• _MATERIAL PROVIDED_:
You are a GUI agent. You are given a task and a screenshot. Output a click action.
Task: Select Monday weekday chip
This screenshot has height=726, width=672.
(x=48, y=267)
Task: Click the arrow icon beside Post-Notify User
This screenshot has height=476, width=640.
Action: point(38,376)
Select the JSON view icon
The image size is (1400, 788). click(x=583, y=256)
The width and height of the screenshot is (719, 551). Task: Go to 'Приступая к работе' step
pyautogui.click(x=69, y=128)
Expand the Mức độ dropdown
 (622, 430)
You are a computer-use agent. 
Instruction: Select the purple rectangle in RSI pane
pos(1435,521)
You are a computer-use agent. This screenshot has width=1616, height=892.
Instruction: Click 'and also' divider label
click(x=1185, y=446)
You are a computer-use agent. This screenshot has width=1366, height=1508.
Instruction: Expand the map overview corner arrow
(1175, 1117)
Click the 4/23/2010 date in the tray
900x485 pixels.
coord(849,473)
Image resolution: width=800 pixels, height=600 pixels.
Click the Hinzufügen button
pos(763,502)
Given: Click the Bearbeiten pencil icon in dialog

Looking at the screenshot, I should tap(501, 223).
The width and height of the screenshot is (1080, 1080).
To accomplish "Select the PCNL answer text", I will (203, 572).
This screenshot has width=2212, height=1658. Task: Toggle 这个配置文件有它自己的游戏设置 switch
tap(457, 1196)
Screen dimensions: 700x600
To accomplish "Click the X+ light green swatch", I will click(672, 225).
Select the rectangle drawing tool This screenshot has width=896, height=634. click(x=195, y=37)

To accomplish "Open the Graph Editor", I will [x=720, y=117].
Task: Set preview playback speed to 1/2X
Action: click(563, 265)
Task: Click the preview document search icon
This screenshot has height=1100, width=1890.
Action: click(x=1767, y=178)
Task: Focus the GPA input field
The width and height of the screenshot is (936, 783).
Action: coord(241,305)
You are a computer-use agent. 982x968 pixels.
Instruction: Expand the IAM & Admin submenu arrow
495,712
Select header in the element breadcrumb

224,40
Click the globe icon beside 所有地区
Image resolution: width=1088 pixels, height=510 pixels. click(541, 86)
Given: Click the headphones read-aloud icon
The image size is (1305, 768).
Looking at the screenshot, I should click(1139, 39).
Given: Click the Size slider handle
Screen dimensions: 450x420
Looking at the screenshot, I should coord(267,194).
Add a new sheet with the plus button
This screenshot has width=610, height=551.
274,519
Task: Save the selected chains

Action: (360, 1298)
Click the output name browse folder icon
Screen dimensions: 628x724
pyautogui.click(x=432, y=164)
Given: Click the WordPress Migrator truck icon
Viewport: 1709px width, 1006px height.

• _INSTRUCTIONS FOR THE TASK_: Only a number is wanted: how many lines of the material include the word "agent".

• _RESULT OF THIS TASK_: 5